#### Instructions to follow:
Count the lines in the records that contain the word "Action". Give only the number.

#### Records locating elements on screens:
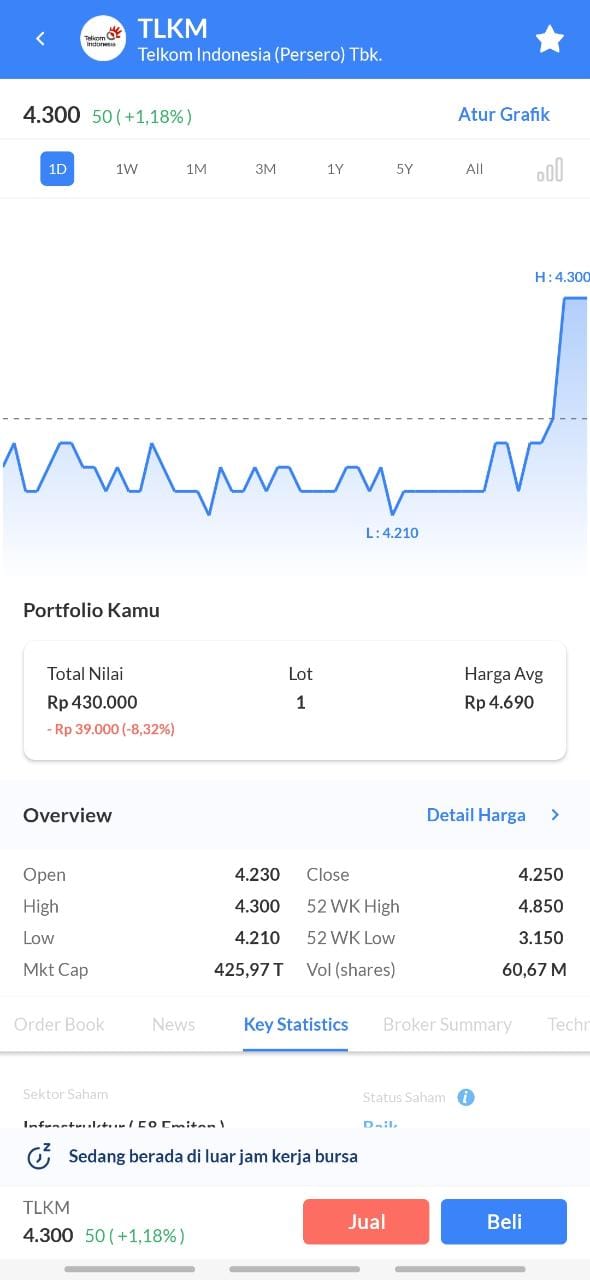The image size is (590, 1280).
Task: Choose the 5Y chart range
Action: coord(404,169)
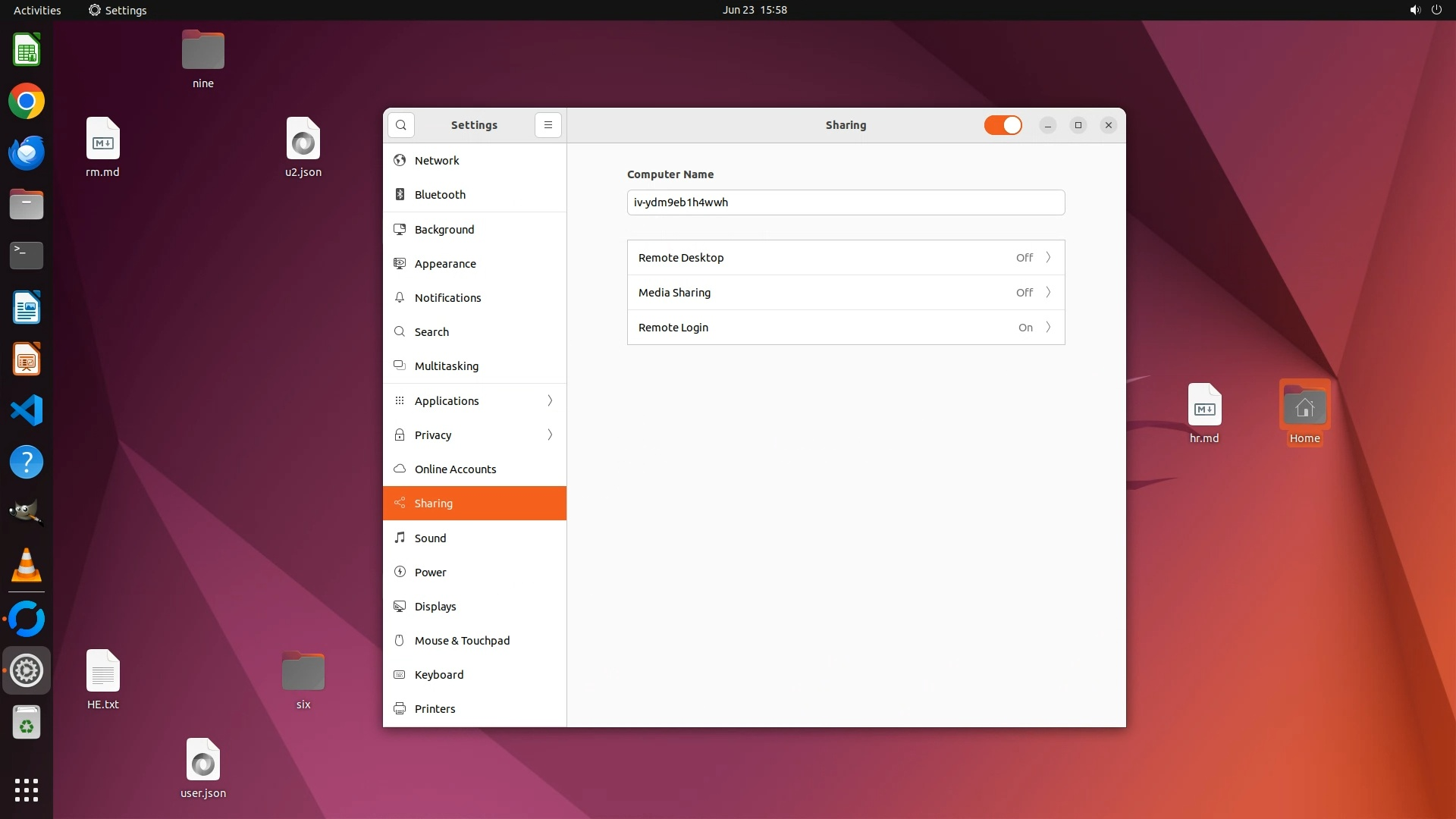The height and width of the screenshot is (819, 1456).
Task: Expand Media Sharing row chevron
Action: [1048, 293]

#### Result for this exercise:
2